Saat ini sudah banyak pertanian terpadu yang diterapkan oleh para petani. Contoh dari pertanian terpadu ini bisa bermacam-macam. Ada yang berkebun sayur diselingi buah-buahan lalu menciptakan ternak kelinci untuk diambil urinnya sebagai urea organik yang akan menyuburkan tanah. Ternak lainnya bisa beragam seperti kambing, ayam, sapi, dll kemudian kotoran dari hewan ternak tersebut dijadikan kompos dan pupuk organik. Selain itu, petani bisa juga memadukan dengan kolam ikan untuk memudahkan sistem irigasi dan menanam jenis bunga-bungaan sebagai perangkap hama penyakit.

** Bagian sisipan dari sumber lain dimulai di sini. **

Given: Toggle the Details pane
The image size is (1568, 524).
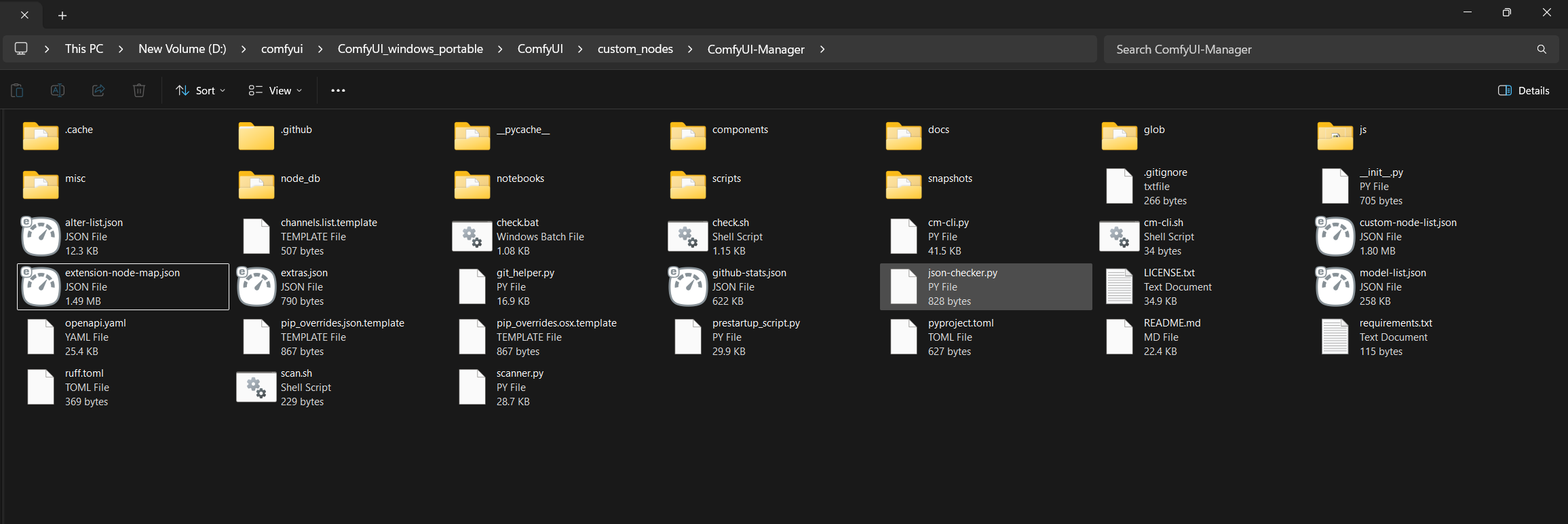Looking at the screenshot, I should pos(1524,90).
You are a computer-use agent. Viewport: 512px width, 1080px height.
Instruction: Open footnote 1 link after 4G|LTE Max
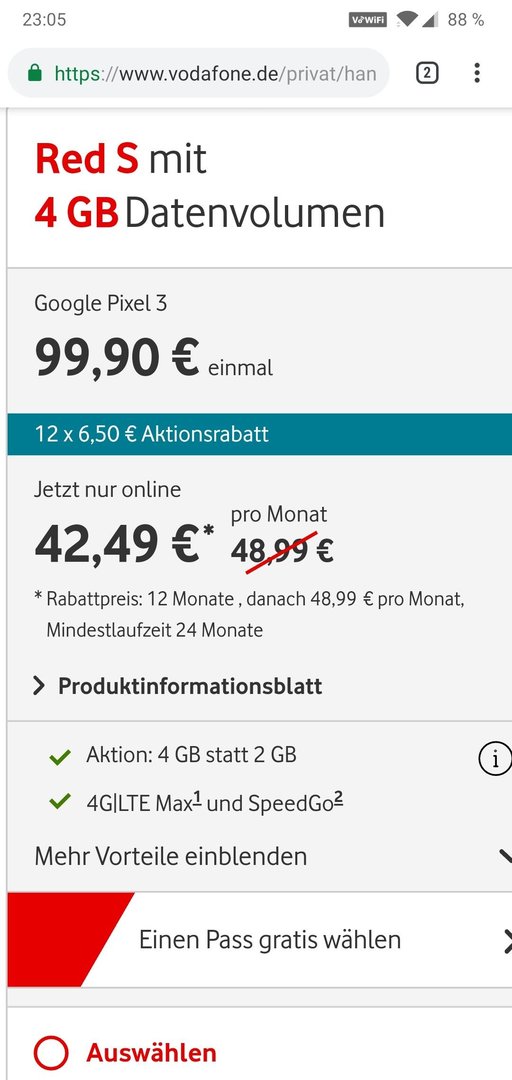click(198, 798)
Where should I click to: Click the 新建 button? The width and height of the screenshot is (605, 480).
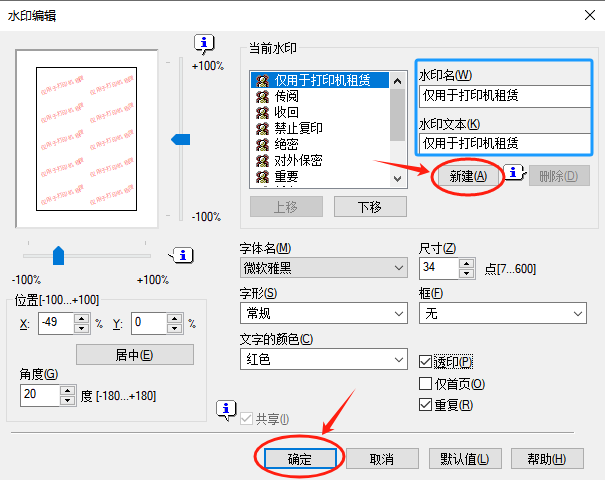click(467, 176)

Sebelum terjun ke dalam bisnis pertanian, pertama kita harus membuat konsep yang jelas terlebih dahulu disertai dengan memperluas pengetahuan tentang pertanian. Mulailah dengan konsep trial and error dari hal yang sederhana hingga nantinya bisa merambah ke hal yang lebih kompleks. Misalnya, kita bisa memulai bertani di pekarangan rumah sendiri terlebih dahulu sebelum memanfaatkan lahan yang lebih luas. Selain itu, petani harus menambah skill seperti mencangkul, menyemai, mengolah tanah, melakukan pembibitan, dsb. Yang paling penting adalah kita harus enjoy menjalaninya. Apalagi jika pada dasarnya kita sudah hobby dalam bertani.

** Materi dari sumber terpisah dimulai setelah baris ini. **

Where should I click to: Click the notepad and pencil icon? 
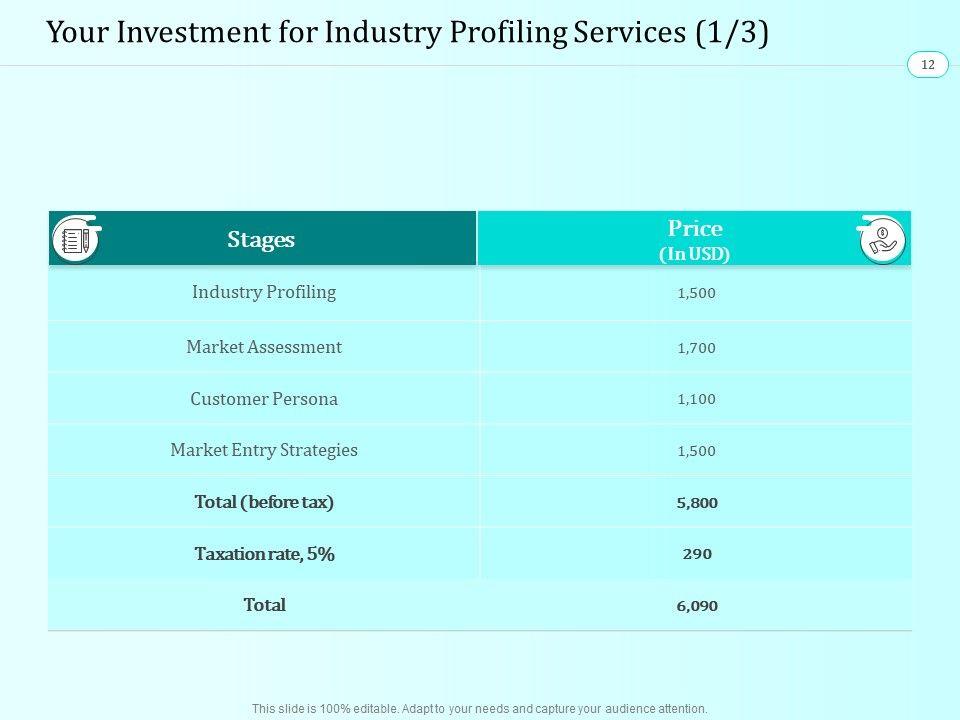pyautogui.click(x=76, y=240)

Profesi petani bukanlah profesi yang rendah. Harusnya petani merasa bangga karena dengan bertani banyak manfaat yang didapatkan. Saat ini banyak program dari pemerintah yang menggencarkan program pertanian terutama untuk generasi muda. Bahkan saat ini pertanian sudah go internasional dan berkolaborasi dengan para petani di luar negeri seperti Korea dan Jepang.
Jangan lupa perluas komunitas pertanian agar kita bisa menambah pengalaman baik dari diri sendiri maupun orang lain. Petani harus smart dan meningkatkan kapasitasnya setiap hari untuk mengembangkan pertanian. Jangan pernah berhenti belajar dan eksperimen. Jika menemui kegagalan maka jadikanlah kegagalan tersebut sebagai ilmu dan pengalaman yang berharga untuk meneruskan kegiatan pertanian kita kedepannya.